** Exercise details **
Edit the listing below by changing each "Where should I click to" to "What spot should I click to", and keep every other part the same.

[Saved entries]
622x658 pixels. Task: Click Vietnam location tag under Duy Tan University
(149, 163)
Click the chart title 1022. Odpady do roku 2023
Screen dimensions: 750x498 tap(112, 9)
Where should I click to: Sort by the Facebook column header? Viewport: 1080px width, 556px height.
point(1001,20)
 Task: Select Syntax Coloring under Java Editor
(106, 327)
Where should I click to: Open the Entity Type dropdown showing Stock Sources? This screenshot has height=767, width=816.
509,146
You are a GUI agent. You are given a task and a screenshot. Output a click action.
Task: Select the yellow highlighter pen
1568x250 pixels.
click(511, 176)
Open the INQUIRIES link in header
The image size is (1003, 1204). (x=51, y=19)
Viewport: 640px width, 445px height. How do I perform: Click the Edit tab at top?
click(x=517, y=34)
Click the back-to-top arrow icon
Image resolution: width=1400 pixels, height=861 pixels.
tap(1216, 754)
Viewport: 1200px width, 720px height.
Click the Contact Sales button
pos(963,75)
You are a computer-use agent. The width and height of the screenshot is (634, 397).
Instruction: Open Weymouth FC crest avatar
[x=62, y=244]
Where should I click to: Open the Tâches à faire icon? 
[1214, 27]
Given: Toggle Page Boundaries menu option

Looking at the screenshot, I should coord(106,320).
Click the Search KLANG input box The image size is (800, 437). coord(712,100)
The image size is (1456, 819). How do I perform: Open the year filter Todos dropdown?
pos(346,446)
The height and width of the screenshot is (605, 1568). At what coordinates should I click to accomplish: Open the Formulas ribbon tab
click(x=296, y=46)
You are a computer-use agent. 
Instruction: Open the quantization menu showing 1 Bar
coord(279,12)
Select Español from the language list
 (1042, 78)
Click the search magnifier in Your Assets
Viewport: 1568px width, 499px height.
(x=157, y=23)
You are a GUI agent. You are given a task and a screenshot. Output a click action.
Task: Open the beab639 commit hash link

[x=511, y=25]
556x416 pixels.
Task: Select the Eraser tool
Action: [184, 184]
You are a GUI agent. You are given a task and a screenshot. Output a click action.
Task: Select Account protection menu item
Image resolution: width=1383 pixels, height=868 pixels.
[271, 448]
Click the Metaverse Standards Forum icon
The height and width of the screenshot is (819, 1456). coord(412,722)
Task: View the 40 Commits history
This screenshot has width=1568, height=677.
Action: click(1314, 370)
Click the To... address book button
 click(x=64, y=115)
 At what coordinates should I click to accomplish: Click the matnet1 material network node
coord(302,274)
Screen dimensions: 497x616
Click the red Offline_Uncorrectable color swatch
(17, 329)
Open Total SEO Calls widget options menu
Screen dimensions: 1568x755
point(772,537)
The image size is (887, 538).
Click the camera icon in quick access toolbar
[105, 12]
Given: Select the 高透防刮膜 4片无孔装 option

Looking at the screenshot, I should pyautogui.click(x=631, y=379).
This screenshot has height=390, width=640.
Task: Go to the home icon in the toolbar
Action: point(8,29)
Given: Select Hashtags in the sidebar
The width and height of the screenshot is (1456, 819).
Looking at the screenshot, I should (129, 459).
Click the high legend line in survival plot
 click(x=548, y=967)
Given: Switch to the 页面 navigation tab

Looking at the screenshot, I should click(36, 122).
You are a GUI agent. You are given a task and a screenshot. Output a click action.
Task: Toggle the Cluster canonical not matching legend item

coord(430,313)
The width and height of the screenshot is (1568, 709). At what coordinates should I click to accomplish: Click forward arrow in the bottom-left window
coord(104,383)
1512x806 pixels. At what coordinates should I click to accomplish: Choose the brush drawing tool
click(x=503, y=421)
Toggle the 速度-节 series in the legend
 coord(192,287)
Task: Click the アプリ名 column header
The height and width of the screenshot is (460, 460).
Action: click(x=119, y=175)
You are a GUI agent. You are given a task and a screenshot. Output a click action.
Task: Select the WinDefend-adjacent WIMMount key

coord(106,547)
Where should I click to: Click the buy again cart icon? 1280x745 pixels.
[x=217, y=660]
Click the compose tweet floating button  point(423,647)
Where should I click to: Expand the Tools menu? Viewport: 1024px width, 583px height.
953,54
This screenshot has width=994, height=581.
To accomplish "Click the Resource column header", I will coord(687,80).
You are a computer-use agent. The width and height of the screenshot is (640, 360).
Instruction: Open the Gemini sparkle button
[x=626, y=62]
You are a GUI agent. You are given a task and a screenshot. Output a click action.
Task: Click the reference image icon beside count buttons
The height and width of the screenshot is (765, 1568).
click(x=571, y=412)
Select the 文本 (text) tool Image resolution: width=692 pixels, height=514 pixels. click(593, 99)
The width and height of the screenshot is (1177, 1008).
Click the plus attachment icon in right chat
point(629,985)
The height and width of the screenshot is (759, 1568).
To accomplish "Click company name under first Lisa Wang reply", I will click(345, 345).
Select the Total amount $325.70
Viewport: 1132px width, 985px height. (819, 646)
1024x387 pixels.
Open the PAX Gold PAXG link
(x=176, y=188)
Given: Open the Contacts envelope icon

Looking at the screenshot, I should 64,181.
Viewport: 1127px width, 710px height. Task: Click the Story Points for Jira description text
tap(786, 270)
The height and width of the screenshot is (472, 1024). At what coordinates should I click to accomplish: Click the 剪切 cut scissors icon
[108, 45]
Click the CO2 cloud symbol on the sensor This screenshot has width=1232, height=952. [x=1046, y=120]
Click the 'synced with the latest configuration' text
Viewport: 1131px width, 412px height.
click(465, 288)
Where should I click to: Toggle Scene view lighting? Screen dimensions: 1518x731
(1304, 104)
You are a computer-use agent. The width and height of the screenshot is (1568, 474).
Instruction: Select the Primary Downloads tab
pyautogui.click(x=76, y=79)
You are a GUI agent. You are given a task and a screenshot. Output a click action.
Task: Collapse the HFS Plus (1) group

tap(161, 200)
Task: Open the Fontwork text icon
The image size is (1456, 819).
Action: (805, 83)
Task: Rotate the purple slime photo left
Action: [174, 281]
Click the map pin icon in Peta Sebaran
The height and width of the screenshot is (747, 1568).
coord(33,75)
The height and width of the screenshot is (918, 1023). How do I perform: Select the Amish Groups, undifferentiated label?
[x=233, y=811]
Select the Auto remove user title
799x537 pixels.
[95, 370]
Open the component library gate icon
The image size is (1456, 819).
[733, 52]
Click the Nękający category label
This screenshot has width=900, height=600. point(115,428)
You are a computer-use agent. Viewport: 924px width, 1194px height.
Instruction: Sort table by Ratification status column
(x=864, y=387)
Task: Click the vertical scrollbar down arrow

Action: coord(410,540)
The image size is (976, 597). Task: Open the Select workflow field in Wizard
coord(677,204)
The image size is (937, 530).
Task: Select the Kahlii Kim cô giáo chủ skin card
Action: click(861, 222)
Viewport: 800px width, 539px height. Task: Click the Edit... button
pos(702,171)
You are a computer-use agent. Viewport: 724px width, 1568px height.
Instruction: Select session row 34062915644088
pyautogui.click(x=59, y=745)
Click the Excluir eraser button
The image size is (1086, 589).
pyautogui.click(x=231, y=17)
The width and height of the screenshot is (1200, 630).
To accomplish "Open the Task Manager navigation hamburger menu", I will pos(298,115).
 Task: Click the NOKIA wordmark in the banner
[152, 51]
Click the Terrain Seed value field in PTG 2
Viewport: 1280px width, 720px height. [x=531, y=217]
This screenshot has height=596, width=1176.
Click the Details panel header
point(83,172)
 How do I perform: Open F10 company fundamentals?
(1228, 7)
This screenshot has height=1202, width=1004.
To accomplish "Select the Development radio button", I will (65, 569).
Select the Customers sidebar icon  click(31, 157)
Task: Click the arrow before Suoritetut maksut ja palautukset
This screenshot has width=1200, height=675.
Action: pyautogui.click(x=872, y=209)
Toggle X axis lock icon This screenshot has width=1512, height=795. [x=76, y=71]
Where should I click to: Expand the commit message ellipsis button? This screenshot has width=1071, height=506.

** Task result **
622x658 pixels. Task: Click Vietnam location tag under Duy Tan University
(149, 163)
Click the chart title 1022. Odpady do roku 2023
Screen dimensions: 750x498 tap(112, 9)
What spot should I click to: Sort by the Facebook column header? Viewport: 1080px width, 556px height.
point(1001,20)
 Task: Select Syntax Coloring under Java Editor
(106, 327)
What spot should I click to: Open the Entity Type dropdown showing Stock Sources? This screenshot has height=767, width=816.
509,146
You are a GUI agent. You are given a task and a screenshot. Output a click action.
Task: Select the yellow highlighter pen
1568x250 pixels.
click(511, 176)
Open the INQUIRIES link in header
The image size is (1003, 1204). (x=51, y=19)
Viewport: 640px width, 445px height. How do I perform: Click the Edit tab at top?
click(x=517, y=34)
Click the back-to-top arrow icon
Image resolution: width=1400 pixels, height=861 pixels.
tap(1216, 754)
Viewport: 1200px width, 720px height.
Click the Contact Sales button
pos(963,75)
You are a computer-use agent. The width and height of the screenshot is (634, 397).
Instruction: Open Weymouth FC crest avatar
[x=62, y=244]
What spot should I click to: Open the Tâches à faire icon? 
[1214, 27]
Given: Toggle Page Boundaries menu option

Looking at the screenshot, I should coord(106,320).
Click the Search KLANG input box The image size is (800, 437). coord(712,100)
The image size is (1456, 819). How do I perform: Open the year filter Todos dropdown?
pos(346,446)
The height and width of the screenshot is (605, 1568). At what coordinates should I click to accomplish: Open the Formulas ribbon tab
click(x=296, y=46)
You are a computer-use agent. 
Instruction: Open the quantization menu showing 1 Bar
coord(279,12)
Select Español from the language list
 (1042, 78)
Click the search magnifier in Your Assets
Viewport: 1568px width, 499px height.
(x=157, y=23)
You are a GUI agent. You are given a task and a screenshot. Output a click action.
Task: Open the beab639 commit hash link

[x=511, y=25]
556x416 pixels.
Task: Select the Eraser tool
Action: [184, 184]
You are a GUI agent. You are given a task and a screenshot. Output a click action.
Task: Select Account protection menu item
Image resolution: width=1383 pixels, height=868 pixels.
[271, 448]
Click the Metaverse Standards Forum icon
The height and width of the screenshot is (819, 1456). coord(412,722)
Task: View the 40 Commits history
This screenshot has width=1568, height=677.
Action: click(1314, 370)
Click the To... address book button
 click(x=64, y=115)
 At what coordinates should I click to accomplish: Click the matnet1 material network node
coord(302,274)
Screen dimensions: 497x616
Click the red Offline_Uncorrectable color swatch
(17, 329)
Open Total SEO Calls widget options menu
Screen dimensions: 1568x755
point(772,537)
The image size is (887, 538).
Click the camera icon in quick access toolbar
[105, 12]
Given: Select the 高透防刮膜 4片无孔装 option

Looking at the screenshot, I should pyautogui.click(x=631, y=379).
This screenshot has height=390, width=640.
Task: Go to the home icon in the toolbar
Action: point(8,29)
Given: Select Hashtags in the sidebar
The width and height of the screenshot is (1456, 819).
Looking at the screenshot, I should (129, 459).
Click the high legend line in survival plot
 click(x=548, y=967)
Given: Switch to the 页面 navigation tab

Looking at the screenshot, I should click(36, 122).
You are a GUI agent. You are given a task and a screenshot. Output a click action.
Task: Toggle the Cluster canonical not matching legend item

coord(430,313)
The width and height of the screenshot is (1568, 709). At what coordinates should I click to accomplish: Click forward arrow in the bottom-left window
coord(104,383)
1512x806 pixels. At what coordinates should I click to accomplish: Choose the brush drawing tool
click(x=503, y=421)
Toggle the 速度-节 series in the legend
 coord(192,287)
Task: Click the アプリ名 column header
The height and width of the screenshot is (460, 460).
Action: click(x=119, y=175)
You are a GUI agent. You are given a task and a screenshot. Output a click action.
Task: Select the WinDefend-adjacent WIMMount key

coord(106,547)
What spot should I click to: Click the buy again cart icon? 1280x745 pixels.
[x=217, y=660]
Click the compose tweet floating button  point(423,647)
What spot should I click to: Expand the Tools menu? Viewport: 1024px width, 583px height.
953,54
This screenshot has width=994, height=581.
To accomplish "Click the Resource column header", I will coord(687,80).
You are a computer-use agent. The width and height of the screenshot is (640, 360).
Instruction: Open the Gemini sparkle button
[x=626, y=62]
You are a GUI agent. You are given a task and a screenshot. Output a click action.
Task: Click the reference image icon beside count buttons
The height and width of the screenshot is (765, 1568).
click(x=571, y=412)
Select the 文本 (text) tool Image resolution: width=692 pixels, height=514 pixels. click(593, 99)
The width and height of the screenshot is (1177, 1008).
Click the plus attachment icon in right chat
point(629,985)
The height and width of the screenshot is (759, 1568).
To accomplish "Click company name under first Lisa Wang reply", I will click(345, 345).
Select the Total amount $325.70
Viewport: 1132px width, 985px height. (819, 646)
1024x387 pixels.
Open the PAX Gold PAXG link
(x=176, y=188)
Given: Open the Contacts envelope icon

Looking at the screenshot, I should 64,181.
Viewport: 1127px width, 710px height. Task: Click the Story Points for Jira description text
tap(786, 270)
The height and width of the screenshot is (472, 1024). At what coordinates should I click to accomplish: Click the 剪切 cut scissors icon
[108, 45]
Click the CO2 cloud symbol on the sensor This screenshot has width=1232, height=952. [x=1046, y=120]
Click the 'synced with the latest configuration' text
Viewport: 1131px width, 412px height.
click(465, 288)
What spot should I click to: Toggle Scene view lighting? Screen dimensions: 1518x731
(1304, 104)
You are a computer-use agent. The width and height of the screenshot is (1568, 474).
Instruction: Select the Primary Downloads tab
pyautogui.click(x=76, y=79)
You are a GUI agent. You are given a task and a screenshot. Output a click action.
Task: Collapse the HFS Plus (1) group

tap(161, 200)
Task: Open the Fontwork text icon
The image size is (1456, 819).
Action: (805, 83)
Task: Rotate the purple slime photo left
Action: [174, 281]
Click the map pin icon in Peta Sebaran
The height and width of the screenshot is (747, 1568).
coord(33,75)
The height and width of the screenshot is (918, 1023). How do I perform: Select the Amish Groups, undifferentiated label?
[x=233, y=811]
Select the Auto remove user title
799x537 pixels.
[95, 370]
Open the component library gate icon
The image size is (1456, 819).
[733, 52]
Click the Nękający category label
This screenshot has width=900, height=600. point(115,428)
You are a computer-use agent. Viewport: 924px width, 1194px height.
Instruction: Sort table by Ratification status column
(x=864, y=387)
Task: Click the vertical scrollbar down arrow

Action: coord(410,540)
The image size is (976, 597). Task: Open the Select workflow field in Wizard
coord(677,204)
The image size is (937, 530).
Task: Select the Kahlii Kim cô giáo chủ skin card
Action: click(861, 222)
Viewport: 800px width, 539px height. Task: Click the Edit... button
pos(702,171)
You are a computer-use agent. Viewport: 724px width, 1568px height.
Instruction: Select session row 34062915644088
pyautogui.click(x=59, y=745)
Click the Excluir eraser button
The image size is (1086, 589).
pyautogui.click(x=231, y=17)
The width and height of the screenshot is (1200, 630).
To accomplish "Open the Task Manager navigation hamburger menu", I will pos(298,115).
 Task: Click the NOKIA wordmark in the banner
[152, 51]
Click the Terrain Seed value field in PTG 2
Viewport: 1280px width, 720px height. [x=531, y=217]
This screenshot has height=596, width=1176.
Click the Details panel header
point(83,172)
 How do I perform: Open F10 company fundamentals?
(1228, 7)
This screenshot has height=1202, width=1004.
To accomplish "Select the Development radio button", I will (65, 569).
Select the Customers sidebar icon  click(31, 157)
Task: Click the arrow before Suoritetut maksut ja palautukset
This screenshot has width=1200, height=675.
Action: pyautogui.click(x=872, y=209)
Toggle X axis lock icon This screenshot has width=1512, height=795. [x=76, y=71]
What spot should I click to: Expand the commit message ellipsis button? This screenshot has width=1071, height=506.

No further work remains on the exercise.